*** Opening of DATA FOR REVIEW ***

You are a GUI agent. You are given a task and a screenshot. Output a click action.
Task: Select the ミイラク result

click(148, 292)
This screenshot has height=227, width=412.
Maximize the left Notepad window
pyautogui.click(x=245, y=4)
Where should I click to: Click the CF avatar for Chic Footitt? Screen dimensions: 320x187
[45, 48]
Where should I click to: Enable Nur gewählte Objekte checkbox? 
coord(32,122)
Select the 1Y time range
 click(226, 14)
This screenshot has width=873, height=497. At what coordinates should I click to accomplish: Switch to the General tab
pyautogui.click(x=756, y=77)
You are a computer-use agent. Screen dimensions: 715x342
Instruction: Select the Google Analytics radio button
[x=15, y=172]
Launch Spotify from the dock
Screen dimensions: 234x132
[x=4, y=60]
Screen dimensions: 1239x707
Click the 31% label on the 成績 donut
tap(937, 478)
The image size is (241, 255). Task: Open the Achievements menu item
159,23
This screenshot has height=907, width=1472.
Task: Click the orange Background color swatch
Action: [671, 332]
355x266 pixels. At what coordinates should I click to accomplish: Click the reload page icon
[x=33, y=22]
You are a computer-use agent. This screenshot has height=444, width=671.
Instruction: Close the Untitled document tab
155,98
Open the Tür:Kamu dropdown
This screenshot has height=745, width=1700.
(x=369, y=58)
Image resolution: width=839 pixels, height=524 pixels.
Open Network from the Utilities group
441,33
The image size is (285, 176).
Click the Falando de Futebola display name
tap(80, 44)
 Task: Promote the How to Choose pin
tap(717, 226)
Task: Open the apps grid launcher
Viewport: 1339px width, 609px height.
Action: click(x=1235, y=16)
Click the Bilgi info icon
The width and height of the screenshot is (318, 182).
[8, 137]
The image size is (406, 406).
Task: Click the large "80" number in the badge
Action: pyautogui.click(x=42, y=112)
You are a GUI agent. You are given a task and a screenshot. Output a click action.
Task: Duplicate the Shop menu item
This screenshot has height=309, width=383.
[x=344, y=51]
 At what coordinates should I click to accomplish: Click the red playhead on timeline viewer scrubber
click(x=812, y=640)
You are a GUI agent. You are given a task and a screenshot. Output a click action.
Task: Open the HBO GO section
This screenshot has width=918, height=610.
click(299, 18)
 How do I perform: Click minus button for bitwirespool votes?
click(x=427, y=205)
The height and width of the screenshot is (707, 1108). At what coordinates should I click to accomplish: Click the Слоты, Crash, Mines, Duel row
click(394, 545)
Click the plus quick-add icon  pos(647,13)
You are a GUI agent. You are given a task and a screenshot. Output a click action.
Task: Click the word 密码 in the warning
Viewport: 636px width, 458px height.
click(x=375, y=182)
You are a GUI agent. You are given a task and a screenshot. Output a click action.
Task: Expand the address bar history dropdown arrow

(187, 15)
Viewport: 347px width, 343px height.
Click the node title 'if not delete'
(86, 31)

*** Close of DATA FOR REVIEW ***

- **TASK PROMPT**
Each entry above has to be duplicated exactly as it stands.

- **ANSWER SPACE**
You are a GUI agent. You are given a task and a screenshot. Output a click action.
Task: Select the ミイラク result

click(148, 292)
This screenshot has height=227, width=412.
Maximize the left Notepad window
pyautogui.click(x=245, y=4)
Where should I click to: Click the CF avatar for Chic Footitt? Screen dimensions: 320x187
[45, 48]
Where should I click to: Enable Nur gewählte Objekte checkbox? 
coord(32,122)
Select the 1Y time range
 click(226, 14)
This screenshot has width=873, height=497. At what coordinates should I click to accomplish: Switch to the General tab
pyautogui.click(x=756, y=77)
You are a computer-use agent. Screen dimensions: 715x342
Instruction: Select the Google Analytics radio button
[x=15, y=172]
Launch Spotify from the dock
Screen dimensions: 234x132
[x=4, y=60]
Screen dimensions: 1239x707
Click the 31% label on the 成績 donut
tap(937, 478)
The image size is (241, 255). Task: Open the Achievements menu item
159,23
This screenshot has height=907, width=1472.
Task: Click the orange Background color swatch
Action: [671, 332]
355x266 pixels. At what coordinates should I click to accomplish: Click the reload page icon
[x=33, y=22]
You are a computer-use agent. This screenshot has height=444, width=671.
Instruction: Close the Untitled document tab
155,98
Open the Tür:Kamu dropdown
This screenshot has height=745, width=1700.
(x=369, y=58)
Image resolution: width=839 pixels, height=524 pixels.
Open Network from the Utilities group
441,33
The image size is (285, 176).
Click the Falando de Futebola display name
tap(80, 44)
 Task: Promote the How to Choose pin
tap(717, 226)
Task: Open the apps grid launcher
Viewport: 1339px width, 609px height.
Action: click(x=1235, y=16)
Click the Bilgi info icon
The width and height of the screenshot is (318, 182).
[8, 137]
The image size is (406, 406).
Task: Click the large "80" number in the badge
Action: pyautogui.click(x=42, y=112)
You are a GUI agent. You are given a task and a screenshot. Output a click action.
Task: Duplicate the Shop menu item
This screenshot has height=309, width=383.
[x=344, y=51]
 At what coordinates should I click to accomplish: Click the red playhead on timeline viewer scrubber
click(x=812, y=640)
You are a GUI agent. You are given a task and a screenshot. Output a click action.
Task: Open the HBO GO section
This screenshot has width=918, height=610.
click(299, 18)
 How do I perform: Click minus button for bitwirespool votes?
click(x=427, y=205)
The height and width of the screenshot is (707, 1108). At what coordinates should I click to accomplish: Click the Слоты, Crash, Mines, Duel row
click(394, 545)
Click the plus quick-add icon  pos(647,13)
You are a GUI agent. You are given a task and a screenshot. Output a click action.
Task: Click the word 密码 in the warning
Viewport: 636px width, 458px height.
click(x=375, y=182)
You are a GUI agent. You are given a task and a screenshot. Output a click action.
Task: Expand the address bar history dropdown arrow

(187, 15)
Viewport: 347px width, 343px height.
Click the node title 'if not delete'
(86, 31)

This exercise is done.